Wie man Makler verblüfft

René und ich suchen im Moment nach einer neuen Wohnung (immer noch), und aus irgendeinem Grund schaffen wir es dabei immer wieder, diverse Makler zu verblüffen. Dafür gibt es offensichtlich vor allem zwei Gründe.
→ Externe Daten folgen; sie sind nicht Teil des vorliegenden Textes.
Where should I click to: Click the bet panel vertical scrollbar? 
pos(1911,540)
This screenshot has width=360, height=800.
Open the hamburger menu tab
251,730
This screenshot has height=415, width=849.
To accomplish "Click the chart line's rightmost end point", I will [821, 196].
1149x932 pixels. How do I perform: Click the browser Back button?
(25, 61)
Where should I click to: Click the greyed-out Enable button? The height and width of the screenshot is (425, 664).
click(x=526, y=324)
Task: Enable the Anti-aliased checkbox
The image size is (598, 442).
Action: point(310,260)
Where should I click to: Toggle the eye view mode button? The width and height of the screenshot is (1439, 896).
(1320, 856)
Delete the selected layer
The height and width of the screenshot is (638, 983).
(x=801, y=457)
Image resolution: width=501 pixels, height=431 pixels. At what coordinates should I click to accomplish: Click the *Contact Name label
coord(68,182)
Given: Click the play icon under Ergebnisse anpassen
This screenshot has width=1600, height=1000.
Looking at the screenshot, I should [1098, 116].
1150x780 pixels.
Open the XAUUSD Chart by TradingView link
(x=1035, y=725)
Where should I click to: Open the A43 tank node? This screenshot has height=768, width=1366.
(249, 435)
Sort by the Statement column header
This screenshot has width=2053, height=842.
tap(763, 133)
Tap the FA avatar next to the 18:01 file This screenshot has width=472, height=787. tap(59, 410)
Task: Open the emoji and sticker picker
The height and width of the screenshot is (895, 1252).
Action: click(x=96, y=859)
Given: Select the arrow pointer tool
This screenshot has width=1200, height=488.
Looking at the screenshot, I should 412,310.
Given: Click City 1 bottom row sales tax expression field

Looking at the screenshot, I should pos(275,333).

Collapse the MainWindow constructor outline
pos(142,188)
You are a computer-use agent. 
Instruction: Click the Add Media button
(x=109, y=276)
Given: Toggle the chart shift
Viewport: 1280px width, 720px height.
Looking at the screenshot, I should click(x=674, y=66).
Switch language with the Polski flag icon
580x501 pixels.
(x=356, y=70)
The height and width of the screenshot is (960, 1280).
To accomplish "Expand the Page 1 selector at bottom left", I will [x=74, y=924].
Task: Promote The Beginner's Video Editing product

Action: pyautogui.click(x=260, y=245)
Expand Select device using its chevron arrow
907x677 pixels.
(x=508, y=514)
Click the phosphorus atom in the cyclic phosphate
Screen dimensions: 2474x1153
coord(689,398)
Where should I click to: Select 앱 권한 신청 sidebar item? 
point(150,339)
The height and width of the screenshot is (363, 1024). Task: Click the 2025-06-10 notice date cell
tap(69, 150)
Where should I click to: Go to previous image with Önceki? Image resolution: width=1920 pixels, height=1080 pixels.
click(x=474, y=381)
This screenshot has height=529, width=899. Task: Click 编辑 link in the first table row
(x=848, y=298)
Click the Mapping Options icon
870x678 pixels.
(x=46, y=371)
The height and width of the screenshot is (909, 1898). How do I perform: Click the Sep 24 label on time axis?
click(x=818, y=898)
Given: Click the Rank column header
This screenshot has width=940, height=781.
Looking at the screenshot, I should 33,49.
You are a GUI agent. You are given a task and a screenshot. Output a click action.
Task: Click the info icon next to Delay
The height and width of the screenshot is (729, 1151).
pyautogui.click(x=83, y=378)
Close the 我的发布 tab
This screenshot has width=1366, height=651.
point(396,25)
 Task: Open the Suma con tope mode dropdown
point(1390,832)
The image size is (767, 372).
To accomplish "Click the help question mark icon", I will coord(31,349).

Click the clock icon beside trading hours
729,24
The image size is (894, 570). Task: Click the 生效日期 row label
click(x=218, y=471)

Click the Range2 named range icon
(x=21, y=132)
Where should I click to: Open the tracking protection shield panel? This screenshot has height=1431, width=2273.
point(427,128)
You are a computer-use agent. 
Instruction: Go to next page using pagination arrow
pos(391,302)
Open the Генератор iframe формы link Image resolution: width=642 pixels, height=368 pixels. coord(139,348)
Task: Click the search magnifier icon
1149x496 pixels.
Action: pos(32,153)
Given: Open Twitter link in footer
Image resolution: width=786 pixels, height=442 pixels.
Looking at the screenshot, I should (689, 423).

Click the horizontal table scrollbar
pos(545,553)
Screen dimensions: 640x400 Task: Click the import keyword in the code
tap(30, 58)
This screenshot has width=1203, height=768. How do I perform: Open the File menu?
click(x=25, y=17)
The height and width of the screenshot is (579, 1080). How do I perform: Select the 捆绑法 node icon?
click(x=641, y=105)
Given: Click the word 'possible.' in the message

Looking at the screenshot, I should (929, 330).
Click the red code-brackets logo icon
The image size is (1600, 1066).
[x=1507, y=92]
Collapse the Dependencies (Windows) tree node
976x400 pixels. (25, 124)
1. Wir haben kein Auto. Die Tatsache an sich ist noch nicht so verblüffend, allerdings habe ich deswegen mit Maklern schon folgende Gespräche geführt:
Ich: „Wir haben kein Auto, deshalb suchen wir eher was in der Innenstadt.“
Makler: „Ja, aber diese Wohnung weiter draußen hat auch gute Busanbindungen.“
Ich: „Die Busse fahren aber nur bis 11.“
Makler: „Das tun sie in der Innenstadt auch.“
Ich: „Ja, aber wenn man in der Innenstadt wohnt, kann man später abends noch heim laufen.“
Makler, schaut mich an, als wäre die Fortbewegung zu Fuß ein komplett neues Konzept für ihn. Dann dämmert es ihm langsam. „Oh … ja …“

2. Viele Makler haben schon versucht mir zu erzählen, dass ich ja diejenige sein werde, die letztendlich entscheidet, ob wir eine Wohnung nehmen oder nicht. Weil ich die Frau bin und so. Sie sind regelmäßig verblüfft, wenn ich ihnen widerspreche.
Meine Ansprüche an eine Wohnung sehen folgendermaßen aus: Kein Schimmel, ein dichtes Dach, genug Platz für mein Zeug, zuverlässiges Warmwasser, verhältnismäßige Ruhe rundrum, funktionierende Telefonleitungen und die Möglichkeit von dort ohne viel Aufwand Orte zu erreichen, die ich erreichen möchte.
Renés Ansprüche lassen sich am besten mithilfe eines Gesprächs illustrieren, das wir letzens geführt haben:
Ich: „Ich denke, wir könnten in dieser Wohnung trotz der Dachschrägen genug Bücherregale aufstellen.“
René schaut sich meinen Plan an: „Das ist ja alles total durcheinander und verstreut.“
Ich verwirrt: „Und?“
René: „Das passt nicht richtig zusammen. Das sieht scheiße aus.“
Ich immer noch verwirrt: „Und deshalb willst du die Wohnung nicht?“
René: „Ja.“
Ich: „Oookay.“ (Gut, eigentlich habe ich nicht „Okay“ gesagt, sonder ein bisschen rumgezickt, weil ich die Wohnung mochte und mir die Sucherei zum Hals raushängt. Dass wir sie letztendlich trotzdem nicht genommen haben, beweist, dass ich den Makler in dieser Sache nicht umsonst widerspreche.)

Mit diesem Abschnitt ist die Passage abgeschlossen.